EXERCISE OBJECTIVE.
Set down every record once more, exactly as given.

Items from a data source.
== Segment start ==

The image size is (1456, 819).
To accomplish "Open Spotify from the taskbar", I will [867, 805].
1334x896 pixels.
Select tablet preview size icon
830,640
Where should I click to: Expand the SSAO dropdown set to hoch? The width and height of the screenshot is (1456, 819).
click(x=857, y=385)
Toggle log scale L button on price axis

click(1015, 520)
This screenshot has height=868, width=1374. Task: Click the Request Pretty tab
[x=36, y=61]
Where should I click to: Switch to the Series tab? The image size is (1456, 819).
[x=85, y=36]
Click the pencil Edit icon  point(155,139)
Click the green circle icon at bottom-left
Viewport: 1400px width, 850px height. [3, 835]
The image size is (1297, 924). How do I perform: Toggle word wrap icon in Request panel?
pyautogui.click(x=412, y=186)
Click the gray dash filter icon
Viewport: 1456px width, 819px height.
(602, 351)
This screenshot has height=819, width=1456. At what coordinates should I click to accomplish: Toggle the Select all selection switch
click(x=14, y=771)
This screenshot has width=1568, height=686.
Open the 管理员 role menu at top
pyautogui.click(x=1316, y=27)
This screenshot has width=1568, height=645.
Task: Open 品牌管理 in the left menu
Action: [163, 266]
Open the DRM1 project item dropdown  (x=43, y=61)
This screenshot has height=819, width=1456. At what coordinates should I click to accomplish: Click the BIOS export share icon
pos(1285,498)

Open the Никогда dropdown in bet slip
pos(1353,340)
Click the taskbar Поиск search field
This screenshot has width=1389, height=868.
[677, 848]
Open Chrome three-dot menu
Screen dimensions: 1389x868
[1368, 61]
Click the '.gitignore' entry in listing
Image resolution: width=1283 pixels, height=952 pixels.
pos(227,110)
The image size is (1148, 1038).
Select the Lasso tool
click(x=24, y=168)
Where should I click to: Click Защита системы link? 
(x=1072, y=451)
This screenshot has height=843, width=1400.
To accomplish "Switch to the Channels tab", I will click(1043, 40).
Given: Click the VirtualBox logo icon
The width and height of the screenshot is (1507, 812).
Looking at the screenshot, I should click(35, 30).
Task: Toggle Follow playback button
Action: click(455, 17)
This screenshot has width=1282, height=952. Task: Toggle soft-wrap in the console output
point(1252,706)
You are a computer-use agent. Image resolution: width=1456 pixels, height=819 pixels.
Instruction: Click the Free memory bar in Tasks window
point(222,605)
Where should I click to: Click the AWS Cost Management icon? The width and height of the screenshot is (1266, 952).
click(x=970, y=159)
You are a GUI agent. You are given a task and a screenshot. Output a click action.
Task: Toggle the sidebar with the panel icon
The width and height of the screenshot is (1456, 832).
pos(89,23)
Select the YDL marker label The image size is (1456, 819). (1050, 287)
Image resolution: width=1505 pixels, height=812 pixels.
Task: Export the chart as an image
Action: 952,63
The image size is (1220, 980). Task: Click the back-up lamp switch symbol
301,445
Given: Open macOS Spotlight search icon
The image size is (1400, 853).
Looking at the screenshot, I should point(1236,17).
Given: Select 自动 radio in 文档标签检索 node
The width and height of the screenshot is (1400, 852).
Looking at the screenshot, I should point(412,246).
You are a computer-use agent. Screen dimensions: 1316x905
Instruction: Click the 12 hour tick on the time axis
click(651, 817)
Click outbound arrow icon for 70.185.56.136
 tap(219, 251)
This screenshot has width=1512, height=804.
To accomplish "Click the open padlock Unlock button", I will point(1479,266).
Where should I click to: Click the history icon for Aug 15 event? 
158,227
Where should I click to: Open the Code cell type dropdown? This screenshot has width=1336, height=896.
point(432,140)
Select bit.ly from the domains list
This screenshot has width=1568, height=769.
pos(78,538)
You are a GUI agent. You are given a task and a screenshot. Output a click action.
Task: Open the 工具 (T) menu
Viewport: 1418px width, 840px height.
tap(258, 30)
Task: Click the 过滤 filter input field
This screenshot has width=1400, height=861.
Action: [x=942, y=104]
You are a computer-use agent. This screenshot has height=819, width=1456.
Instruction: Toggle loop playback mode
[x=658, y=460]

== Segment end ==

RESULT.
The image size is (1456, 819).
To accomplish "Open Spotify from the taskbar", I will [867, 805].
1334x896 pixels.
Select tablet preview size icon
830,640
Where should I click to: Expand the SSAO dropdown set to hoch? The width and height of the screenshot is (1456, 819).
click(x=857, y=385)
Toggle log scale L button on price axis

click(1015, 520)
This screenshot has height=868, width=1374. Task: Click the Request Pretty tab
[x=36, y=61]
Where should I click to: Switch to the Series tab? The image size is (1456, 819).
[x=85, y=36]
Click the pencil Edit icon  point(155,139)
Click the green circle icon at bottom-left
Viewport: 1400px width, 850px height. [3, 835]
The image size is (1297, 924). How do I perform: Toggle word wrap icon in Request panel?
pyautogui.click(x=412, y=186)
Click the gray dash filter icon
Viewport: 1456px width, 819px height.
(602, 351)
This screenshot has height=819, width=1456. At what coordinates should I click to accomplish: Toggle the Select all selection switch
click(x=14, y=771)
This screenshot has width=1568, height=686.
Open the 管理员 role menu at top
pyautogui.click(x=1316, y=27)
This screenshot has width=1568, height=645.
Task: Open 品牌管理 in the left menu
Action: [163, 266]
Open the DRM1 project item dropdown  (x=43, y=61)
This screenshot has height=819, width=1456. At what coordinates should I click to accomplish: Click the BIOS export share icon
pos(1285,498)

Open the Никогда dropdown in bet slip
pos(1353,340)
Click the taskbar Поиск search field
This screenshot has width=1389, height=868.
[677, 848]
Open Chrome three-dot menu
Screen dimensions: 1389x868
[1368, 61]
Click the '.gitignore' entry in listing
Image resolution: width=1283 pixels, height=952 pixels.
pos(227,110)
The image size is (1148, 1038).
Select the Lasso tool
click(x=24, y=168)
Where should I click to: Click Защита системы link? 
(x=1072, y=451)
This screenshot has height=843, width=1400.
To accomplish "Switch to the Channels tab", I will click(1043, 40).
Given: Click the VirtualBox logo icon
The width and height of the screenshot is (1507, 812).
Looking at the screenshot, I should click(35, 30).
Task: Toggle Follow playback button
Action: click(455, 17)
This screenshot has width=1282, height=952. Task: Toggle soft-wrap in the console output
point(1252,706)
You are a computer-use agent. Image resolution: width=1456 pixels, height=819 pixels.
Instruction: Click the Free memory bar in Tasks window
point(222,605)
Where should I click to: Click the AWS Cost Management icon? The width and height of the screenshot is (1266, 952).
click(x=970, y=159)
You are a GUI agent. You are given a task and a screenshot. Output a click action.
Task: Toggle the sidebar with the panel icon
The width and height of the screenshot is (1456, 832).
pos(89,23)
Select the YDL marker label The image size is (1456, 819). (1050, 287)
Image resolution: width=1505 pixels, height=812 pixels.
Task: Export the chart as an image
Action: 952,63
The image size is (1220, 980). Task: Click the back-up lamp switch symbol
301,445
Given: Open macOS Spotlight search icon
The image size is (1400, 853).
Looking at the screenshot, I should point(1236,17).
Given: Select 自动 radio in 文档标签检索 node
The width and height of the screenshot is (1400, 852).
Looking at the screenshot, I should point(412,246).
You are a computer-use agent. Screen dimensions: 1316x905
Instruction: Click the 12 hour tick on the time axis
click(651, 817)
Click outbound arrow icon for 70.185.56.136
 tap(219, 251)
This screenshot has width=1512, height=804.
To accomplish "Click the open padlock Unlock button", I will point(1479,266).
Where should I click to: Click the history icon for Aug 15 event? 
158,227
Where should I click to: Open the Code cell type dropdown? This screenshot has width=1336, height=896.
point(432,140)
Select bit.ly from the domains list
This screenshot has width=1568, height=769.
pos(78,538)
You are a GUI agent. You are given a task and a screenshot. Output a click action.
Task: Open the 工具 (T) menu
Viewport: 1418px width, 840px height.
tap(258, 30)
Task: Click the 过滤 filter input field
This screenshot has width=1400, height=861.
Action: [x=942, y=104]
You are a computer-use agent. This screenshot has height=819, width=1456.
Instruction: Toggle loop playback mode
[x=658, y=460]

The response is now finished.